→ Available data
************
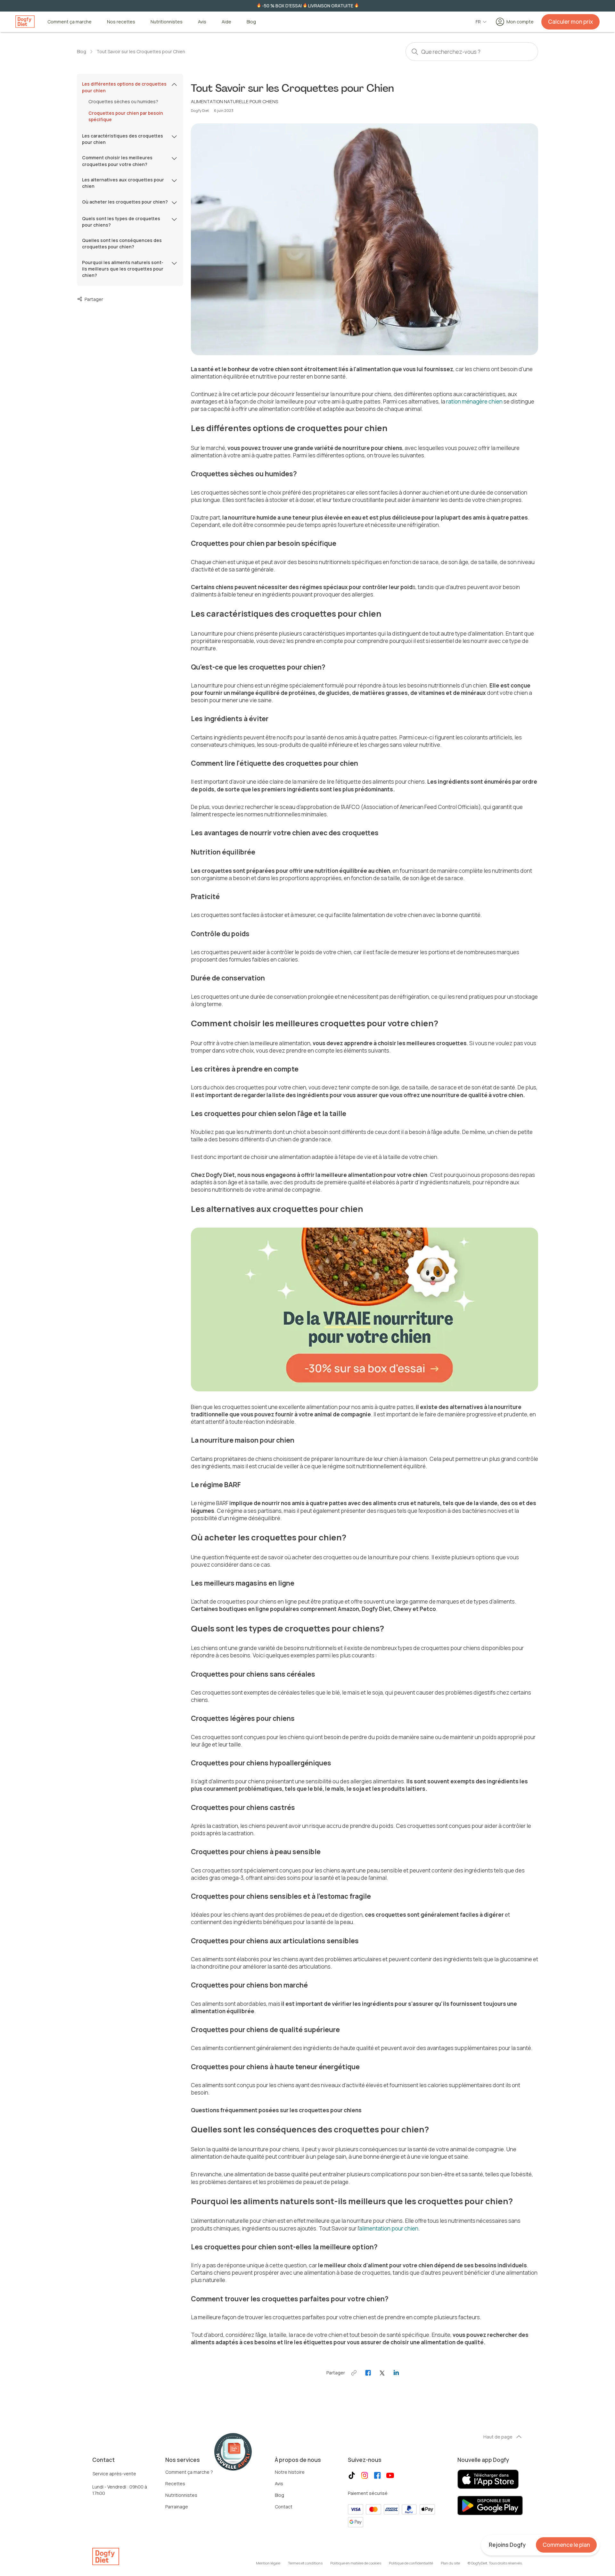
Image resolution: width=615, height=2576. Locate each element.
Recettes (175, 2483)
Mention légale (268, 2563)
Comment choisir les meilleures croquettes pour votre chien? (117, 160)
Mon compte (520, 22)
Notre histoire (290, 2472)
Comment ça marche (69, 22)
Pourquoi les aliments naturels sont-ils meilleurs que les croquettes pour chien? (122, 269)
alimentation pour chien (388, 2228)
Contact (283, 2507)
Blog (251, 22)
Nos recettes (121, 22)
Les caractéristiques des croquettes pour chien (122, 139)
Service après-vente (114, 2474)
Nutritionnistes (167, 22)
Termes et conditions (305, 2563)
************
→ What the task requires
Give back an exact copy of the material above, omitting the pictures.

→ Output below
Image resolution: width=615, height=2576. Locate each element.
Recettes (175, 2483)
Mention légale (268, 2563)
Comment choisir les meilleures croquettes pour votre chien? (117, 160)
Mon compte (520, 22)
Notre histoire (290, 2472)
Comment ça marche (69, 22)
Pourquoi les aliments naturels sont-ils meilleurs que les croquettes pour chien? (122, 269)
alimentation pour chien (388, 2228)
Contact (283, 2507)
Blog (251, 22)
Nos recettes (121, 22)
Les caractéristiques des croquettes pour chien (122, 139)
Service après-vente (114, 2474)
Nutritionnistes (167, 22)
Termes et conditions (305, 2563)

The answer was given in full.